Ivory Coast’s president says he will run for a third term, dramatically upping political tensions

Ivory Coast's President Alassane Ouattara delivers an address to the nation during the country's national holiday in Abidjan, Ivory Coast August 6, 2020. - Press Service of the Presidency /Reuters
Ivory Coast's President Alassane Ouattara delivers an address to the nation during the country's national holiday in Abidjan, Ivory Coast August 6, 2020. - Press Service of the Presidency /Reuters

Ivory Coast’s President Alassane Ouattara has said that he will run for re-election in October, defying his opponents who say the constitution forbids a third term and dramatically raising tensions in a country which has never seen a peaceful democratic transfer of power.

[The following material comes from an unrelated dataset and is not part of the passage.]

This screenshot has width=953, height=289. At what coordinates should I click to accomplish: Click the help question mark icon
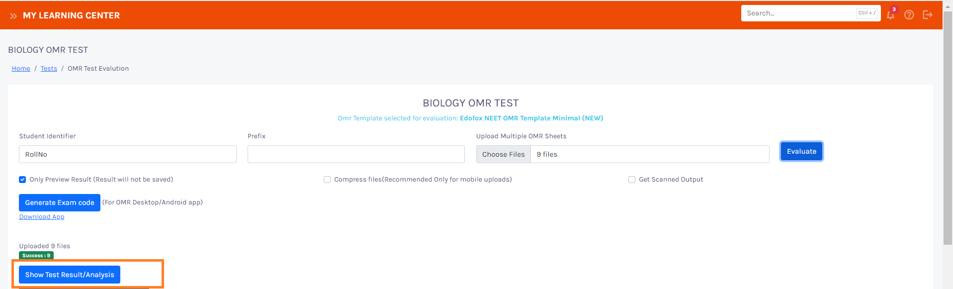tap(909, 15)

Mr Ouattara had publicly toyed with the idea of running for a third term for years, despite warnings from observers that such a move would damage the country’s nascent democracy and could spark a conflict.

In March, Mr Ouattara announced he would step down. But after the president’s chosen successor, Prime Minister Amadou Gon Coulibaly, died suddenly last month, Mr Ouattara has finally thrown his hat into the ring.

“Out of civic duty, I decided to respond favourably to the call of my fellow citizens who asked me to be a candidate for the presidential elections,” the 78-year-old said.

The president’s opponents have called the decision ‘deplorable’. They say his third term bid violates the constitution and will destabilise a country still recovering from a civil war.

“President Ouattara is sowing the seeds of the destabilisation of Ivory Coast,” Maurice Kakou Guikaoué, the executive secretary of the opposing Democratic Party of Ivory Coast, told Radio France Internationale.

Ivorian law limits presidents to two terms, but Mr Ouattara argues that the new constitution adopted in 2016 acted as a reset button, allowing him to run for a third time.

A newly arrived member of the 1st Company of the 2nd Regiment of French Foreign Legion Paratroopers stands at a checkpoint on the Sassandra river near Guessabo, Ivory Coast, in 2002.  - CHRISTINE NESBITT /AP
A newly arrived member of the 1st Company of the 2nd Regiment of French Foreign Legion Paratroopers stands at a checkpoint on the Sassandra river near Guessabo, Ivory Coast, in 2002. - CHRISTINE NESBITT /AP

Ivory Coast is Francophone Africa’s economic linchpin and before the pandemic it was one of the fastest-growing economies on earth. But the country’s politics are shaky and has suffered from two civil wars fought over political succession in the last twenty years.

Ouattara’s first win in 2010 sparked a civil war that killed about 3,000 people when his predecessor Laurent Gbagbo refused to accept his loss. The conflict divided the country in two and dragged in thousands of United Nations blue helmets, French soldiers and Liberian mercenaries.

Observers have warned that any major instability in Ivory Coast could leave the door open for the jihadist groups raging across neighbouring Burkina Faso.